Continuano le ripercussioni diplomatiche e operative tra Italia e Spagna a seguito dei recenti flussi migratori che hanno interessato l’enclave di Ceuta. Dopo la decisione del governo italiano di sospendere temporaneamente il trattato di Schengen, l’attenzione delle autorità di pubblica sicurezza si è focalizzata sullo scalo dei controlli aeroportuali dedicati alle tratte provenienti dal territorio spagnolo.
Tra le strutture nazionali coinvolte figura l’aeroporto Cristoforo Colombo di Genova, che mantiene connessioni dirette con Barcellona. Il Viminale ha predisposto direttive precise per la Polizia di Frontiera, operative su tutti i voli in arrivo dalla Penisola Iberica. La misura si fonda sulla necessità di monitorare con maggiore rigore gli accessi nell’area di libera circolazione europea, prevenendo irregolarità nel transito transfrontaliero.

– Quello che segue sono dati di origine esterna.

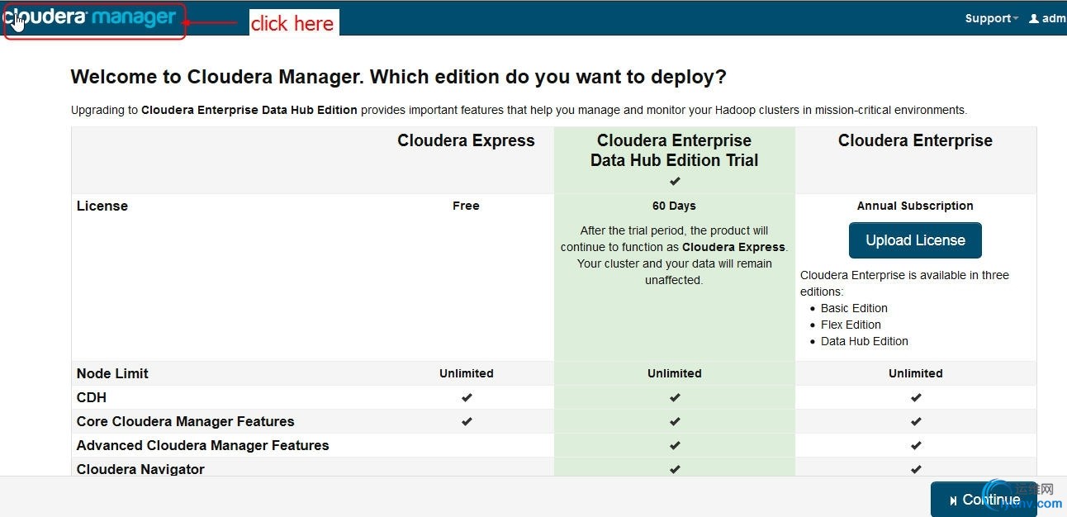Click the Basic Edition list item
Screen dimensions: 1067x517
click(x=854, y=308)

I passeggeri in arrivo vengono canalizzati verso i varchi di verifica secondo percorsi differenziati a seconda della nazionalità. Per i cittadini italiani e per tutti i viaggiatori dell’Unione Europea la situazione rimane sostanzialmente invariata: le procedure prevedono la semplice esibizione del documento d’identità in corso di validità, senza che vengano applicate restrizioni o tempi d’attesa prolungati. Nessuna variazione è prevista nemmeno per chi si imbarca dall’Italia con destinazione Spagna, tratta su cui i voli proseguono regolarmente.

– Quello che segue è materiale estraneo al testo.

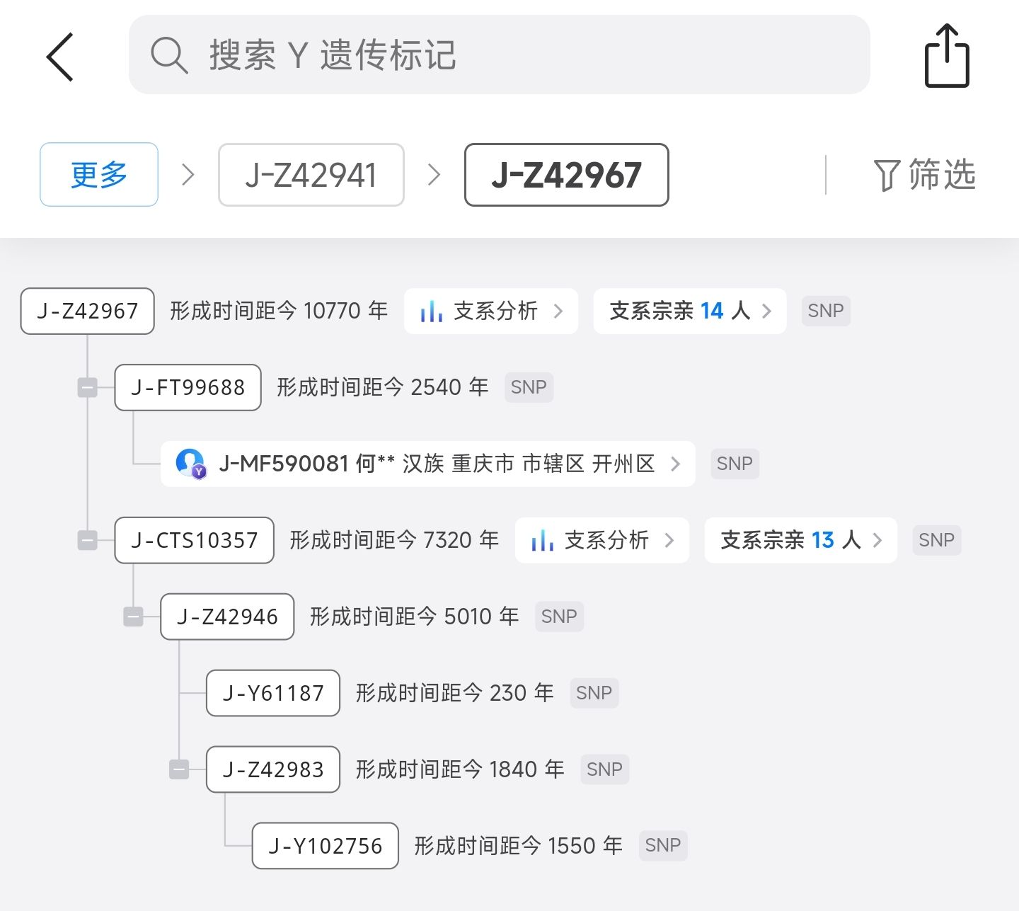Collapse the J-Z42983 branch

pyautogui.click(x=179, y=769)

Diversa è invece la procedura destinata ai cittadini extra-comunitari provenienti dagli scali spagnoli. Per questi ultimi scatta l’obbligo di sottoporsi ad accertamenti approfonditi presso i banchi della Polizia di Frontiera. Gli agenti provvederanno alla verifica dei passaporti, dei visti d’ingresso e del rispetto dei requisiti di soggiorno previsti dal codice Schengen, assicurando un tracciamento puntuale delle presenze sul territorio nazionale.